A Story worth telling is worth telling well. A story worth reading is worth reading into.

Our students have stories to tell, or type, or vlog, or use any other means of communication available today, which deserve to be told. 

Sometimes it seems that the student sitting quietly, or not so quietly in your classroom couldn't possibly have something that interesting or important to say. Imagine that each one of them does though. Something compelling, something insightful, something gut-wrenching, something hilarious, or that they will have one of those things to say soon. Or even that they may teach someone else the skills to do so.  This is important, and therefore urgent. 

The internet and social media can be a place of chaos.
Unrest. Discontent. Collective narrative. Beauty. Entertainment. Comedy. Influence. It's the last wild west, the last frontier. Arming them with the skills of citizen journalism will gain them audience and reinforce their messages and their voice. It's guerilla warfare from your keyboard at times, especially now, when the world seems to be a bit askew.

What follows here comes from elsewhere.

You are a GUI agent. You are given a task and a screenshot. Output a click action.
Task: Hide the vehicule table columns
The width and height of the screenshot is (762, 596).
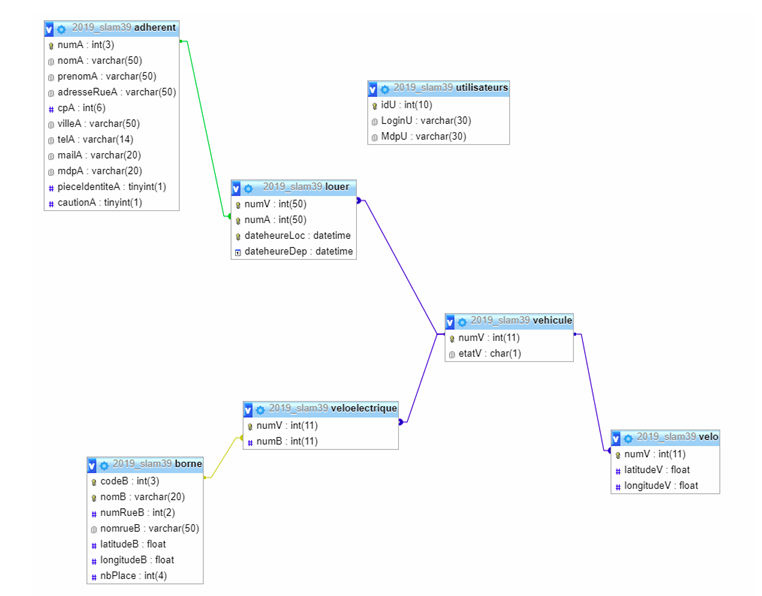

These students are not separate from that given their access to everything and anything on the internet. I agree with Esther Wojcicki when she says "Schools need to help student learn these skills, not block and censor the Internet." And it's not even about blocking what they can access on the internet, it's also blocking what they can say and how they can share their stories when we chose not to teach citizen journalism. Censoring what they see is equal to silencing what they have to say.

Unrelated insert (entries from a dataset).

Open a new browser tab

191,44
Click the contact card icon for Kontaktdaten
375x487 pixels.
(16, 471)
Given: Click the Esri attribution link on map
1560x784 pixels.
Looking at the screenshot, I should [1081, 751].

The pros of teaching citizen journalism are endless. Giving students the tools and skills to amplify their voices and stories is essentially good ethical practice by your students. 

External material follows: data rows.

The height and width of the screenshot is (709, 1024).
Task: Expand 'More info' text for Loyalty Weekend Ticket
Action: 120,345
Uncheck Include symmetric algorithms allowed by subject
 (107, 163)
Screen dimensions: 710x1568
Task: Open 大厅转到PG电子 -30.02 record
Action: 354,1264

This is a powerful sword, and it has a double edge. I see a negative outcome for a student with a voice, a voice and mind that sees the opportunity to compel their audience in a crafted way that feels and sounds like fact, or logic, but is a rationalization of selected materials and evidences to tell an untrue or a heavily skewed story in an effort to play to audiences sympathies and narratives, to their own personal gain or agenda, at the expense of others. History is full of these characters. The internet, social media, the news is full of it. Think Voldemort or Umbridge! 

Teaching the skills of citizen journalism isn’t just about how to access and share information—it’s also about critically examining what we choose to consume, and asking whether we’re selecting it simply because it supports our own narrative.

“The truth. It is a beautiful and terrible thing, and should therefore be treated with great caution.” Dumbledore. 


My caution is to err on the side of educating my students how and who and what, and to judge for themselves based on a series of tools and skills that make up citizen journalism. 

Citizen journalism reflects back at us, our own truths, biases, manipulations, and desires. And in that way Dumbledore has one more piece of advice, "It shows us nothing more or less than the deepest, most desperate desire of our hearts." And we must ask, does this give us knowledge or truth?